One young pastor told me he didn't like the authoritarian implications of the word preaching. He said he preferred to speak of his pulpit ministry as "sharing" with his people. He didn't last long in ministry, of course. But sadly, his comments probably reflect the prevailing mood in the church today.

D. Martyn Lloyd-Jones noticed the same trend several decades ago. His marvelous book Preaching and Preachers began by noting that modern society was becoming uncomfortable with the whole idea of "preaching":

A new idea has crept in with regard to preaching, and it has taken various forms. A most significant one was that people began to talk about the "address" in the service instead of the sermon. That in itself was indicative of a subtle change. An "address." No longer the sermon, but an "address" or perhaps even a lecture...what is needed is a chat, a fireside chat, quiet talks, and so on!1 

Lloyd-Jones was simply noticing one of the subtle harbingers of postmodernism's contempt for clarity and authority. A problem that existed in embryonic form in his era is now a full-grown monster.
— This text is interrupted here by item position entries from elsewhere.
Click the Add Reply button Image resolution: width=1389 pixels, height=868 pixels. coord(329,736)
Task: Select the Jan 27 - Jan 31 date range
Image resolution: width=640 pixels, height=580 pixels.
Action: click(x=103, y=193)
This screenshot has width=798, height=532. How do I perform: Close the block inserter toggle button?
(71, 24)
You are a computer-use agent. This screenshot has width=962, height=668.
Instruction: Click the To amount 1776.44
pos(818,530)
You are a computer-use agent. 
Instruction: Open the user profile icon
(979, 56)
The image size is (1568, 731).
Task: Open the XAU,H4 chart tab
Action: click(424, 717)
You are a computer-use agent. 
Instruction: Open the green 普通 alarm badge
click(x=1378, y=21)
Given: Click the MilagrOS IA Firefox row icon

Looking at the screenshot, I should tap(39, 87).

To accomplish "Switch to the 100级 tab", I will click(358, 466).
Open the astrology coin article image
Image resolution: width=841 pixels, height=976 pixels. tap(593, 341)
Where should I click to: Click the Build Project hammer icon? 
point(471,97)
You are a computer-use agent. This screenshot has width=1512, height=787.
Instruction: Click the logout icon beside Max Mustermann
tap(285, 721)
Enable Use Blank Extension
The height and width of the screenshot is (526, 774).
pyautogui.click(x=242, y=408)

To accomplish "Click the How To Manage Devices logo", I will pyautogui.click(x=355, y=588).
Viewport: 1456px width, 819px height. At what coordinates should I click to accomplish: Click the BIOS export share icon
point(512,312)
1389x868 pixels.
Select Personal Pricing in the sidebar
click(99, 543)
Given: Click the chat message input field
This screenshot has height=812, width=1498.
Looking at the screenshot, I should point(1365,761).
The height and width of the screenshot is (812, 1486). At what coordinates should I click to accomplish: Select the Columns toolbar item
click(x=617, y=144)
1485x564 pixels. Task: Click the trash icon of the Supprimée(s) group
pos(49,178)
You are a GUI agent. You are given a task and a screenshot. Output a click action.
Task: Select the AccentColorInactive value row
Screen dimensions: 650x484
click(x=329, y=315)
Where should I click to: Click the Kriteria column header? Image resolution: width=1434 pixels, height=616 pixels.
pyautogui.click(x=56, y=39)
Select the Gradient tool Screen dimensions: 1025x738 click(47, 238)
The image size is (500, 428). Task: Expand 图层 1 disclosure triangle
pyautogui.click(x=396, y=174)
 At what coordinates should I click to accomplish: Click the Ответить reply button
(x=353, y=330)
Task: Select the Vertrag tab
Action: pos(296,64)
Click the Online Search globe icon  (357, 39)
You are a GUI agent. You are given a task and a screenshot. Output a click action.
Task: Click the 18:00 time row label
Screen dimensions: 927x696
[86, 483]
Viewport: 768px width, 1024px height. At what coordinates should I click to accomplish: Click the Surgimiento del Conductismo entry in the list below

At the "Emergent Convention" in 2004, a gathering of some eleven hundred leaders in the Emerging Church movement, Doug Pagitt, pastor of Solomon's Porch (an Emergent community in Minneapolis), told the gathering, "Preaching is broken." He suggests that a completely open conversation where all participants are seen as equals is better suited to a postmodern culture. "Why do I get to speak for 30 minutes and you don't?" he asked. "A sermon is often a violent act," he declared. "It's violence toward the will of the people who have to sit there and take it."2

Rudy Carrasco, a Pasadena-based Emergent pastor, agreed that preaching is simply too one-sided, too authoritative, and too rigid for postmodern times. "Every day, every week, there's stuff that pops up in life, and it's not resolved, just crazy and confusing and painful. When people come across with three answers, and they know everything, and they have this iron sheen about them, I'm turned off. Period. I'm just turned off. And I think that's not unique to me."3

Many in the church, caught up in the spirit of the age, think Christians should never take an uncompromising stand, should never argue about anything. We're not supposed to engage in polemics. I hear this frequently: "Why don't you just state the truth in positive terms and ignore the view you disagree with? Why not steer clear of controversy, forget the negatives, and present everything affirmatively?"

That ethos is why it is no longer permissible to deal with biblical issues in a straightforward and uncompromising fashion. Those who dare to take an unpopular stand, declare truth in a definitive way-or worst of all, express disagreement with someone else's teaching-will inevitably be marked as troublesome. Compromise has become a virtue while devotion to truth has become offensive.